Observons d’abord l’objet car il est très joli à voir. Sous la direction artistique de Renzo Disperati, la couverture est d’une grande qualité d’impression pour y accueillir les dessins de Chloé Menous et, en 4 de couverture, un extrait de La Commedia de Dante Alighieri, tiré du « Paradis » XXXI, vv.7–9, est traduit par Jean-Charles Vegliante2. Et cet objet est aussi (voire surtout) d’une très grande qualité de mise en page typographique : la longueur des vers et leurs décrochements sont fidèlement reproduits dans la version originale et surtout dans la traduction en français.
Ces huit poésies sont en fait issues de la première partie du recueil de Claudia Azzola intitulé Tutte le forme di vita, ed. La vita felice, 2020. C’est Silvio Aman qui le présente en France et en propose, à l’occasion, des extraits en français dans le site « Terre à ciel »3.

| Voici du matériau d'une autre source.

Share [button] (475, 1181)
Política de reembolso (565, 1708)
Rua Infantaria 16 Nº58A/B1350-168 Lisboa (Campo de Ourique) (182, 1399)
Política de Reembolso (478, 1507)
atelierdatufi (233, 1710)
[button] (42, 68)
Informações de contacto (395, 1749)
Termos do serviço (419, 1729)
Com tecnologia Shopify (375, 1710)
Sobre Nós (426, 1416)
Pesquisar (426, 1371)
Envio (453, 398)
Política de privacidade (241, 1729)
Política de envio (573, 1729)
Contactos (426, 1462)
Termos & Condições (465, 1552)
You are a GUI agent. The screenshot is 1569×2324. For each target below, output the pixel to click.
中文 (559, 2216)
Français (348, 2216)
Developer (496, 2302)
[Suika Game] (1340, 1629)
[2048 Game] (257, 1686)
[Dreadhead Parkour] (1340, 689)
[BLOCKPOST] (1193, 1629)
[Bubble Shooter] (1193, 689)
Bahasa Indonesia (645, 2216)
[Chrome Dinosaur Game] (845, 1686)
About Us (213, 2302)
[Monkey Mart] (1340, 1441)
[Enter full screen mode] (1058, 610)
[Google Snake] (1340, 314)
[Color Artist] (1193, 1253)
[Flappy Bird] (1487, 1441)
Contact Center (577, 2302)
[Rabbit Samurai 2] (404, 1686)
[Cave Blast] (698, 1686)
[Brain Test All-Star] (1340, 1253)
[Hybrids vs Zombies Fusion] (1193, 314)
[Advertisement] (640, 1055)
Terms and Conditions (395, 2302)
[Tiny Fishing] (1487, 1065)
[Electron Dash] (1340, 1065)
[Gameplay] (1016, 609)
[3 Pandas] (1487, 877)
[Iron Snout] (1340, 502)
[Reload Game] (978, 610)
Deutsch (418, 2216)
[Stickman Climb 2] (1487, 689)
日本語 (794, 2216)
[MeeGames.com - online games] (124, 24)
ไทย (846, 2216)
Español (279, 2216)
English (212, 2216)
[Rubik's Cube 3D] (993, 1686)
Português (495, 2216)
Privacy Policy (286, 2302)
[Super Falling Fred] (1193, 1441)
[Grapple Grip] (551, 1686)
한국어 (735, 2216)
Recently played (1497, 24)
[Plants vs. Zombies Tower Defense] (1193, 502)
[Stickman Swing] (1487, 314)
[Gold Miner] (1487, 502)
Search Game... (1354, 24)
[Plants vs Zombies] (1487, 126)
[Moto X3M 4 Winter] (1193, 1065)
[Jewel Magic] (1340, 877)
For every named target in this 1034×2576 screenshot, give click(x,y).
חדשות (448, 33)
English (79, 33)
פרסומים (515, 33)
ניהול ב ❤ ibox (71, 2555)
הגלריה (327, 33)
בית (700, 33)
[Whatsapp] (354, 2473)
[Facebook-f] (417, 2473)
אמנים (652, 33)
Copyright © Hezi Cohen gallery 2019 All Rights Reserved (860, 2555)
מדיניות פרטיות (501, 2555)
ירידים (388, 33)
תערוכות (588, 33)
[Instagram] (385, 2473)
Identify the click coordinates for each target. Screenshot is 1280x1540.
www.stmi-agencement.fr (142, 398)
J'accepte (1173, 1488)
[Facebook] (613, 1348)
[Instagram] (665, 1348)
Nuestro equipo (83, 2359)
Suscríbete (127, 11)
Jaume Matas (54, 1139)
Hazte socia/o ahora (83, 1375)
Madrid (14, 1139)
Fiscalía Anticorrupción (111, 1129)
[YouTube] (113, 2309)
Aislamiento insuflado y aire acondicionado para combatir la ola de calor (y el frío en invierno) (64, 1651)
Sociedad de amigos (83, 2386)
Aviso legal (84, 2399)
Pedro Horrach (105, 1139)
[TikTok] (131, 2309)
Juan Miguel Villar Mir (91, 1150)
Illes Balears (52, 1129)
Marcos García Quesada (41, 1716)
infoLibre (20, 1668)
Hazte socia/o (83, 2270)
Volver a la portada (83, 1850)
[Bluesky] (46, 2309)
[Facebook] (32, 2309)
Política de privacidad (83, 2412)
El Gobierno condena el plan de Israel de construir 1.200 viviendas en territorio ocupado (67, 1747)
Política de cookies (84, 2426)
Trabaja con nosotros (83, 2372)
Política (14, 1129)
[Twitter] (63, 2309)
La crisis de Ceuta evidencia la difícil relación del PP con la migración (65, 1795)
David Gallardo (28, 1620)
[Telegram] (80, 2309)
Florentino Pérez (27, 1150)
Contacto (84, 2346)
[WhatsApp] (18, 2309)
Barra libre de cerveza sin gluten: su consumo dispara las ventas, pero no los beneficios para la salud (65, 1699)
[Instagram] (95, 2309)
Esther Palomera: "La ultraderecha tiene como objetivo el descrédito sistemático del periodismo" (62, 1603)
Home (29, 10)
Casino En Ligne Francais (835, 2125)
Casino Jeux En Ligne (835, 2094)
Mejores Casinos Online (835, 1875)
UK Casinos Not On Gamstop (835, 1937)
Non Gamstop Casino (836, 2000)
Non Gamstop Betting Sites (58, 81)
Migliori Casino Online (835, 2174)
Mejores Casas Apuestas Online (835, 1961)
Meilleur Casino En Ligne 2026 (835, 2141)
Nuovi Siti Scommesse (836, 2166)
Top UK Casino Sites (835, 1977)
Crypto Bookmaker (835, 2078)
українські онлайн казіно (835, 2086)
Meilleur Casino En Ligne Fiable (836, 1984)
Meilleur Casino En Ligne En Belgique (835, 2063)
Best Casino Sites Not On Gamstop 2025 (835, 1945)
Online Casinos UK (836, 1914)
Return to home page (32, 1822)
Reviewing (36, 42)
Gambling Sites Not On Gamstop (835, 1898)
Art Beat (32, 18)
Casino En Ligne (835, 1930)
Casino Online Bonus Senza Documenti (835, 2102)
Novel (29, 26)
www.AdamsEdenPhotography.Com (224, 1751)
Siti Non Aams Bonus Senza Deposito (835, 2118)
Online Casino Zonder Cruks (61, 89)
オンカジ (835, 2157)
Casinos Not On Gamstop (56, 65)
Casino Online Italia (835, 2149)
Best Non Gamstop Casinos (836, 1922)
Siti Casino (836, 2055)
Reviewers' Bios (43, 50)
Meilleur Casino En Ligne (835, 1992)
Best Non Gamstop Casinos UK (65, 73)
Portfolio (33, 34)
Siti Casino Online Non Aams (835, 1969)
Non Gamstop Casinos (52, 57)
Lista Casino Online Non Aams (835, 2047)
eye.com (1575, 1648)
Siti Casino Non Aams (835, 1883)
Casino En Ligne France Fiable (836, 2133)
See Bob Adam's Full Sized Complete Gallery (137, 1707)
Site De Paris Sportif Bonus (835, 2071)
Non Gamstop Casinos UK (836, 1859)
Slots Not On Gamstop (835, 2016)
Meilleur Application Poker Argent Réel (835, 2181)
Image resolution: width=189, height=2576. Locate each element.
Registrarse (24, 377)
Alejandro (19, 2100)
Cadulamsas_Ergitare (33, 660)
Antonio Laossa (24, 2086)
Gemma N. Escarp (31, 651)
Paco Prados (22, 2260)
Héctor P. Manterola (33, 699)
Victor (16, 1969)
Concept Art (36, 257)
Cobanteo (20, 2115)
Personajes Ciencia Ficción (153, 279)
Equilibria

Pouvoir lire au moins deux traductions d’un même texte original est une expérience enrichissante. L’objectif n’est pas de défendre l’une ou l’autre, bien entendu. Ce que je propose est plutôt une invitation à l’observation (comme lorsque l’on prend une loupe d’agrandissement) afin de réfléchir à l’acte de traduction (et donc à l’écriture dans une autre langue de ce que l’on comprend ou perçoit de la version originale).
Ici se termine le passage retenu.